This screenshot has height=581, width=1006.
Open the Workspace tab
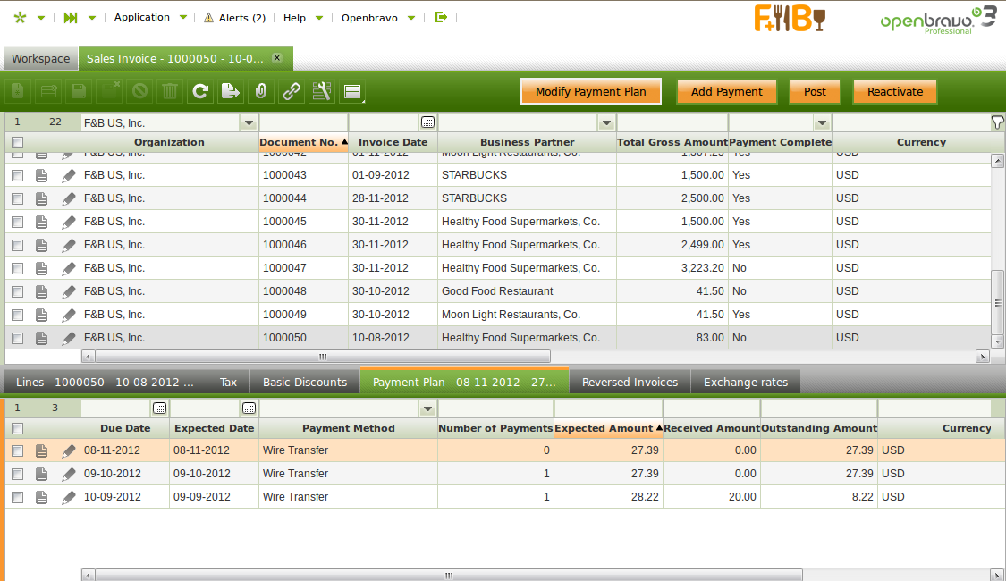pyautogui.click(x=40, y=59)
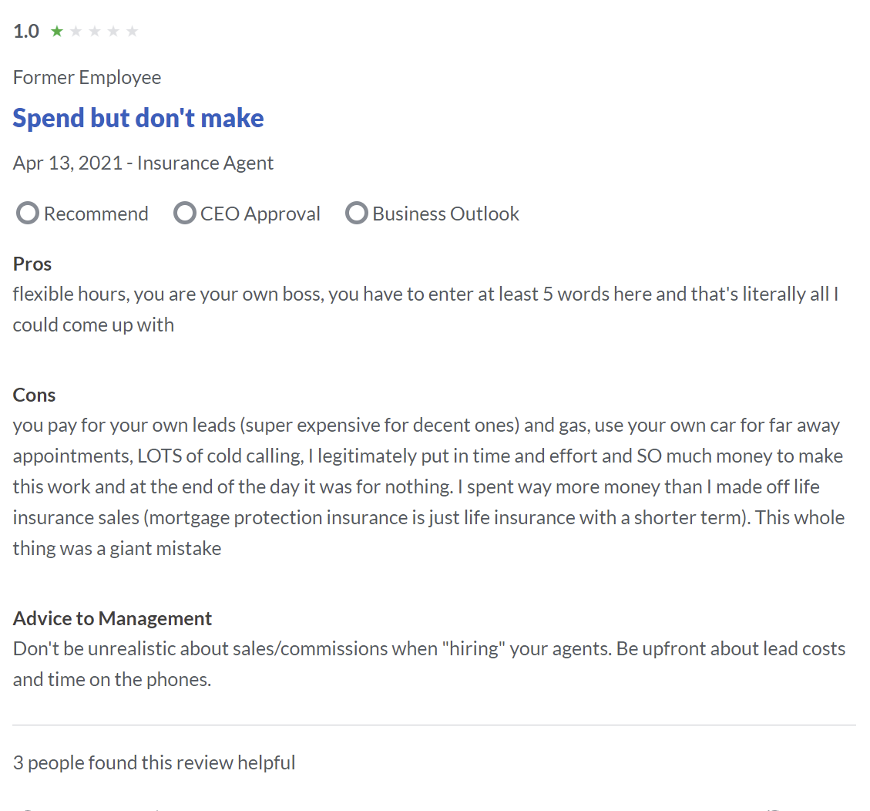The height and width of the screenshot is (811, 870).
Task: Click the cons paragraph about paying for leads
Action: pyautogui.click(x=429, y=486)

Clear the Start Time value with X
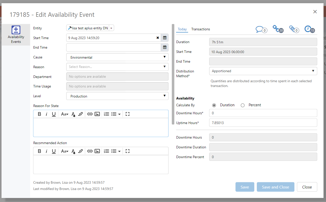(158, 38)
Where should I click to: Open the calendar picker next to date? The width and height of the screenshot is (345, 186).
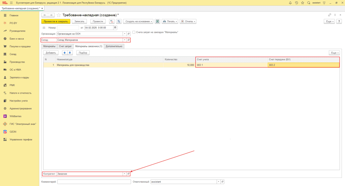[115, 28]
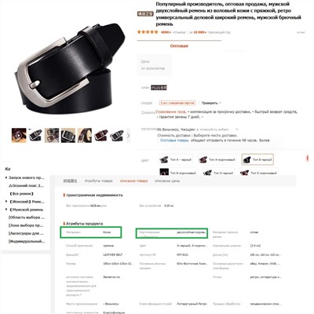Expand the logistics destination dropdown
314x314 pixels.
tap(237, 130)
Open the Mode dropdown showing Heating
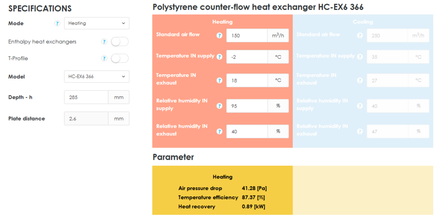 click(97, 24)
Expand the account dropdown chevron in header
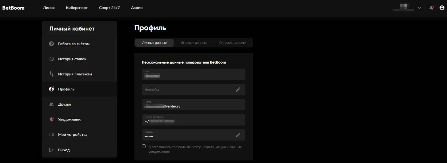447x163 pixels. pyautogui.click(x=419, y=8)
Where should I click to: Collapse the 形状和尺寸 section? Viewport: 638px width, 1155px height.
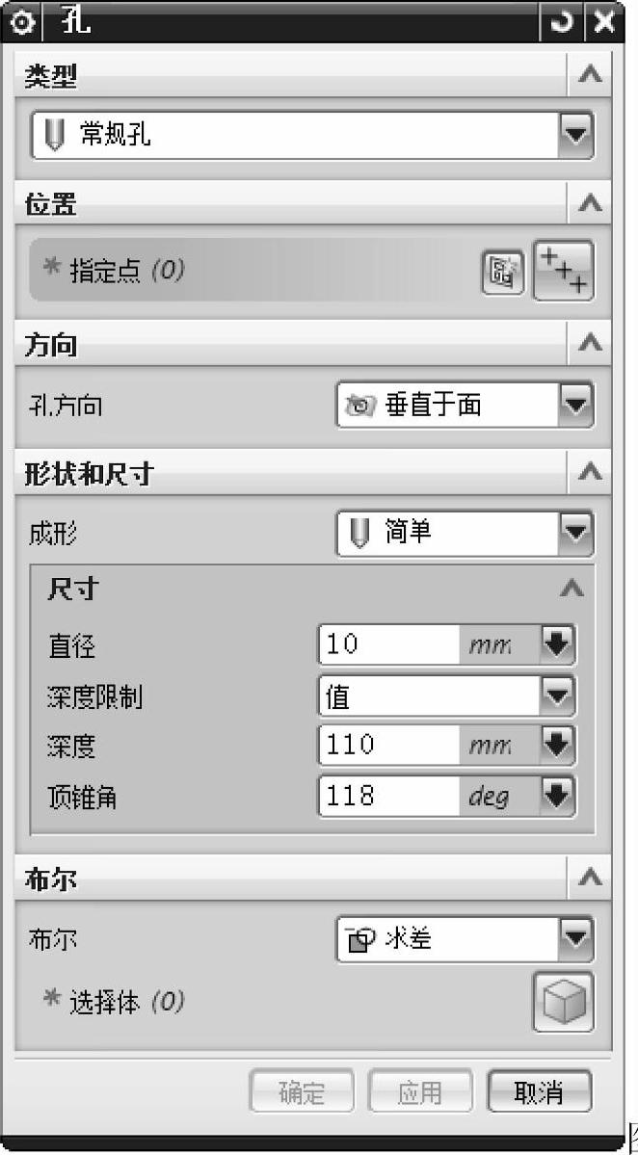point(590,472)
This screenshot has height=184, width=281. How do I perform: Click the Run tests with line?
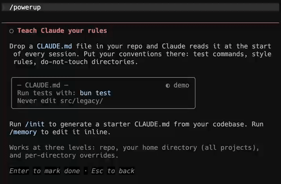click(64, 93)
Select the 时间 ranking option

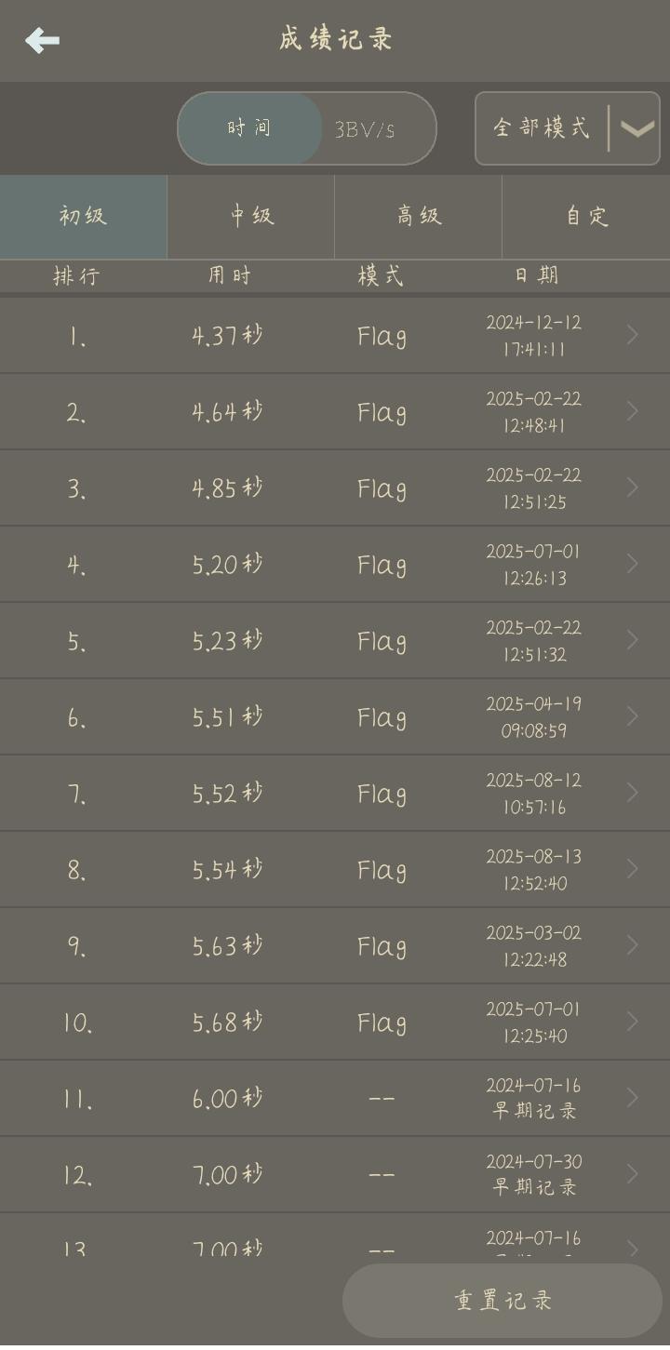tap(249, 128)
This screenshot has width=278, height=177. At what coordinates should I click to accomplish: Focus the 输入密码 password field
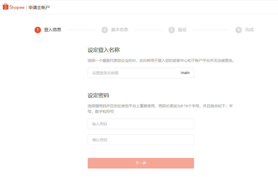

═══

_Task details:_ Leave the pictures out and write out every entry exactly as given.

_Task solution:_
This screenshot has height=581, width=1006.
Open the Workspace tab
pyautogui.click(x=40, y=59)
The height and width of the screenshot is (811, 870).
Task: Click the cons paragraph about paying for leads
Action: pyautogui.click(x=429, y=486)

Clear the Start Time value with X
(158, 38)
Where should I click to: Open the calendar picker next to date? The width and height of the screenshot is (345, 186).
[115, 28]
Expand the logistics destination dropdown
314x314 pixels.
tap(237, 130)
Open the Mode dropdown showing Heating
 click(97, 24)
Expand the account dropdown chevron in header
447x163 pixels. pyautogui.click(x=419, y=8)
Where should I click to: Collapse the 形状和尺寸 section? Viewport: 638px width, 1155px height.
point(590,472)
This screenshot has height=184, width=281. How do I perform: Click the Run tests with line?
click(64, 93)
Select the 时间 ranking option

tap(249, 128)
This screenshot has width=278, height=177. At what coordinates should I click to accomplish: Focus the 输入密码 password field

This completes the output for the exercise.